P.P.P.: In my view the cinema is substantially and naturally poetic, for the reasons I have stated: because it is dreamlike, because it is close to dreams, because a cinematic sequence and a sequence of memory or of a dream—and not only that but things in themselves, in reality—are profoundly poetic: a tree photographed is poetic, a human face photographed is poetic because physicality is poetic in itself, because it is an apparition, because it is full of mystery, because it is full of ambiguity, because it is full of polyvalent meaning, because even a tree is a sign of a linguistic system. But who talks through a tree? God, or reality itself. Therefore the tree as a sign puts us in communication with a mysterious speaker. Therefore the cinema, by directly reproducing objects physically, is substantially if paradoxically poetic at the same time.

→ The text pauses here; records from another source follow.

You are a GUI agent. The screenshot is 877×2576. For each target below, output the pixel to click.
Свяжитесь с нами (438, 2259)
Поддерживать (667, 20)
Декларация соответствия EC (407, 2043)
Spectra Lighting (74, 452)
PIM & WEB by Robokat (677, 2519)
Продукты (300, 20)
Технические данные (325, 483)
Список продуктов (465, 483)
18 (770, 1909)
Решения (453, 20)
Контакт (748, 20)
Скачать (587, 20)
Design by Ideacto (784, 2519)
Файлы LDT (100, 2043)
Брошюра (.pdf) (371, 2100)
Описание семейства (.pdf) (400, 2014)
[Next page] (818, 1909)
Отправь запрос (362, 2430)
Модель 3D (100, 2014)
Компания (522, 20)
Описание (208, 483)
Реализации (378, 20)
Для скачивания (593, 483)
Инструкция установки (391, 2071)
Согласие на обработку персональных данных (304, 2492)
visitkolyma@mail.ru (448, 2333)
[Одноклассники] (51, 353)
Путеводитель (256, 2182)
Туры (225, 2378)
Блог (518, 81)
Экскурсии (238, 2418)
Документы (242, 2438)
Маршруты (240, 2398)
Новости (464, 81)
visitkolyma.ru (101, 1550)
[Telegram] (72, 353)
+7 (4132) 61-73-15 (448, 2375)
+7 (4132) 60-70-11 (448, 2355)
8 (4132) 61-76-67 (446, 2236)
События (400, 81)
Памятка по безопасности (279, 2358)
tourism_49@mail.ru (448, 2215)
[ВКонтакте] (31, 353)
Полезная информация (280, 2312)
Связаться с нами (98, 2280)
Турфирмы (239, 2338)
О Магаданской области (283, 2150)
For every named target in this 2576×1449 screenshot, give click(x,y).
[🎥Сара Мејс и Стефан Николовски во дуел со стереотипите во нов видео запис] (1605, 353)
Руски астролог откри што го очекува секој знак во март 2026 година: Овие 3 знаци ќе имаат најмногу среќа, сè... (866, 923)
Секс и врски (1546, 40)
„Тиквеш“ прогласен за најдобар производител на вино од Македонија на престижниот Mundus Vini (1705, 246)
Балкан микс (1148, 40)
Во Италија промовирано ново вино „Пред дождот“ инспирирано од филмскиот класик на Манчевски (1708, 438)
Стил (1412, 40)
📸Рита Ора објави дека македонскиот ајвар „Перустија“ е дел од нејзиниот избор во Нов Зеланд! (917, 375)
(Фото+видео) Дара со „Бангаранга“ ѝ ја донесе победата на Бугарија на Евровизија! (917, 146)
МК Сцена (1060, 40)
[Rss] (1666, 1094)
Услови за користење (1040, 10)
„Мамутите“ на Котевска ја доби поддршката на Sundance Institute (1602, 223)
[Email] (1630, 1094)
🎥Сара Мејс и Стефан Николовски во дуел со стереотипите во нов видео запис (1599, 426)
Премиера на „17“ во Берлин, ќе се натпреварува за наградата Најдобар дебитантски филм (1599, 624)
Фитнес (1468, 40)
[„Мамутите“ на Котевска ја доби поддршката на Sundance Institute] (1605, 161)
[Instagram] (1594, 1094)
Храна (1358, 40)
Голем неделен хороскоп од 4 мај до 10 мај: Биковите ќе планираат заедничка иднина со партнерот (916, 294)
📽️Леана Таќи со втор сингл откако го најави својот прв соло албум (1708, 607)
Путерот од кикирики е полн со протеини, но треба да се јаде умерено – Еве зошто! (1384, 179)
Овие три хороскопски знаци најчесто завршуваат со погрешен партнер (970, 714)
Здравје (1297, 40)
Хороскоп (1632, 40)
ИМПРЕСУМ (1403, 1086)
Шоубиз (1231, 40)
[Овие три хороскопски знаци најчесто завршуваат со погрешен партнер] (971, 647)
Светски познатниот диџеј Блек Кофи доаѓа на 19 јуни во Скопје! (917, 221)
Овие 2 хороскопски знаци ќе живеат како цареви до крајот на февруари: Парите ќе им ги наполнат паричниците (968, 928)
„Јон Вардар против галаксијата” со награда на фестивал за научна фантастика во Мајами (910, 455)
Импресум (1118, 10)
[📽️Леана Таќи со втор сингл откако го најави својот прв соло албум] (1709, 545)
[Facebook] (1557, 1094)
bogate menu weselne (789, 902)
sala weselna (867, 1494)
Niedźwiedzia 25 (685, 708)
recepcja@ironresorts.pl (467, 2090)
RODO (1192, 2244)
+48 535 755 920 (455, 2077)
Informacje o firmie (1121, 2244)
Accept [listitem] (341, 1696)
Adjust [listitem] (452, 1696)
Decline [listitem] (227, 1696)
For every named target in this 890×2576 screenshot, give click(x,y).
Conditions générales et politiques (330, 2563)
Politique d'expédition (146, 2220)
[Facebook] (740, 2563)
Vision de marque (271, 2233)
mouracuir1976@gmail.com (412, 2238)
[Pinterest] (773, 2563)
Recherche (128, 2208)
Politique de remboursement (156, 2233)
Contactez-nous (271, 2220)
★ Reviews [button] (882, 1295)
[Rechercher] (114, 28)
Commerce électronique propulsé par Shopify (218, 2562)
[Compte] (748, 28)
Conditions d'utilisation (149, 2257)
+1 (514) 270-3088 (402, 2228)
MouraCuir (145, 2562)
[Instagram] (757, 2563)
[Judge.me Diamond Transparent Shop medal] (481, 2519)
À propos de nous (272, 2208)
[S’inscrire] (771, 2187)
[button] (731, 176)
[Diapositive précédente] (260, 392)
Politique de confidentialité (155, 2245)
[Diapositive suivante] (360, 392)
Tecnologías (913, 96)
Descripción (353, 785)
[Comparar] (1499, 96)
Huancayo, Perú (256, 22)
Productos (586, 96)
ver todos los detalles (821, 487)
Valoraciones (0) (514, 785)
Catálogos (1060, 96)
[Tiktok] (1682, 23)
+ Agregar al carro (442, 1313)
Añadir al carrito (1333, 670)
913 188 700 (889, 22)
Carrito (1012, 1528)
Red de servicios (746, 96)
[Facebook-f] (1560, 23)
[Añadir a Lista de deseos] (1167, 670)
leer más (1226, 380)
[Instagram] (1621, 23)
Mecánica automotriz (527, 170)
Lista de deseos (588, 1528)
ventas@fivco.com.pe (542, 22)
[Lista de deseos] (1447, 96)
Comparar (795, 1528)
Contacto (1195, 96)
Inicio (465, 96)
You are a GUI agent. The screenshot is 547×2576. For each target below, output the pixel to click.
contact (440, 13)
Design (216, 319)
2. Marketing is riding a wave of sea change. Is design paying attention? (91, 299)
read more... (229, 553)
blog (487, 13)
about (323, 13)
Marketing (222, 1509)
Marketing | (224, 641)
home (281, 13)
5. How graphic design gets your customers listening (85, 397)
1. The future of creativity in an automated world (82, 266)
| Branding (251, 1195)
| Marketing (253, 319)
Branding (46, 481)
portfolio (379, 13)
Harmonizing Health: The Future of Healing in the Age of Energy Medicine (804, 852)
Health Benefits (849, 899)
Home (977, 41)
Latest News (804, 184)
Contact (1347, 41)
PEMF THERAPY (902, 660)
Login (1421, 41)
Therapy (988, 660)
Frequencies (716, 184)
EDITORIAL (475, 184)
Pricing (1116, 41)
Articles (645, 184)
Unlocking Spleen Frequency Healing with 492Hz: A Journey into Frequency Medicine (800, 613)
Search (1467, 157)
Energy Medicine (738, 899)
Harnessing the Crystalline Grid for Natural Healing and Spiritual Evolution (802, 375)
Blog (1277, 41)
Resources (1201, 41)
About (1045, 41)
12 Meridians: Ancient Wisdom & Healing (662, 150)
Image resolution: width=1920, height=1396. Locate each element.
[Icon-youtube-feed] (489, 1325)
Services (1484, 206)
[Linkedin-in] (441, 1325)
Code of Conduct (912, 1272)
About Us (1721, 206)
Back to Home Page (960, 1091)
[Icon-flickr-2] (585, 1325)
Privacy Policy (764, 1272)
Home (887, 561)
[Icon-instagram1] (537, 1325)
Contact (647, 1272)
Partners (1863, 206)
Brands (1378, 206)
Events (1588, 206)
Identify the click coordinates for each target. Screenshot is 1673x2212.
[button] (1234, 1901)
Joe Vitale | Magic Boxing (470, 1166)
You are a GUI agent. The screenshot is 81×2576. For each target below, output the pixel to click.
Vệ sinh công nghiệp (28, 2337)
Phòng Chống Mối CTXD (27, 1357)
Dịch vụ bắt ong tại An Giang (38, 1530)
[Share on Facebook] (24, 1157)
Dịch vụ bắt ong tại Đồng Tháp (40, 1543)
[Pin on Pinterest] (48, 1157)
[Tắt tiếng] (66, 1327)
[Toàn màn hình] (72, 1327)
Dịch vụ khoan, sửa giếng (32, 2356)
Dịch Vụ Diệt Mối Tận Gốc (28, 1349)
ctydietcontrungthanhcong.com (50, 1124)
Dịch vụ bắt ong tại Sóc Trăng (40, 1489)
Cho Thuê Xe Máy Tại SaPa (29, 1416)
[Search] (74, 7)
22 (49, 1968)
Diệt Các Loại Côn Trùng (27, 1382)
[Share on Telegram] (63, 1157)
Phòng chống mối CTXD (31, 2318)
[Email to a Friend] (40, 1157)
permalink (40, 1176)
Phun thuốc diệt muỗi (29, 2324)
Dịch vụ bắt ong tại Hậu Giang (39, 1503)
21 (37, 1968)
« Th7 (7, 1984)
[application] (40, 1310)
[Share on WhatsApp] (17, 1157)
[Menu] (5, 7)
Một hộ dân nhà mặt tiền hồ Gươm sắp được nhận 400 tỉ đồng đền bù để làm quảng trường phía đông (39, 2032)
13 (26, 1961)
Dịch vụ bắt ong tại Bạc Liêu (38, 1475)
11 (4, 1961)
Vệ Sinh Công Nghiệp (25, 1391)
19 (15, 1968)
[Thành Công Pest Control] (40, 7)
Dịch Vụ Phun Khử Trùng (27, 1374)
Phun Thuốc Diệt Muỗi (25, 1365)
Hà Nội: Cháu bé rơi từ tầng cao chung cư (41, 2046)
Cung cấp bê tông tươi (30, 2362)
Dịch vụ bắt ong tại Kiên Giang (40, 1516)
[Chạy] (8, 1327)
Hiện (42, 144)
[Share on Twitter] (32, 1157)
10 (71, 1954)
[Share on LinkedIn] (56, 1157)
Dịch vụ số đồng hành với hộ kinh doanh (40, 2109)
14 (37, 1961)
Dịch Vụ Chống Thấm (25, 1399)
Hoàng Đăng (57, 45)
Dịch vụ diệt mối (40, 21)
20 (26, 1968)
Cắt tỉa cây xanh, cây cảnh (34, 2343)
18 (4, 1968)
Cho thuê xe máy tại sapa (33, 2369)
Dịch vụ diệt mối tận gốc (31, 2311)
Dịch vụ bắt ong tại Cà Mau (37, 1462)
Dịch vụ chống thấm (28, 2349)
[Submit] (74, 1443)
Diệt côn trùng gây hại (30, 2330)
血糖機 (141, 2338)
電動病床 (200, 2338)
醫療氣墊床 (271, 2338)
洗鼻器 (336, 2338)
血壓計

This is one aspect of the problem, let’s say a pre-historic, almost pre-cinematographic one. After that we have the cinema as a historical fact, as a means of communication, and as such it too is beginning to develop into different subspecies, like all communications media. Just as literature has a language for prose and a language for poetry, so does the cinema. That’s what I was saying. In this case you must forget that the cinema is naturally poetic because it is a type of poetry, which, I repeat, is pre-historic, amorphous, unnatural. If you see a bit of the most banal western ever made or any old commercial film, if you look at it in a non-conventional way, even a film like that will reveal the dreamlike and poetic quality which exists physically and naturally in the cinema; but this is not the cinema of poetry. The cinema of poetry is the cinema that adopts a particular technique just as a poet adopts a particular technique when he writes verse. If you open a book of poetry, you can see the style immediately, the rhyme-scheme and all that: you see the language as an instrument, or you count the syllables in the verse. The equivalent of what you see in a text of poetry you can also find in a cinematic text, through the stylemes—i.e., through the camera movements and the montage. So to make films is to be a poet.

– An Interview with Pier Paolo Pasolini. In After New-Realism, Ed. Bert Cardullo.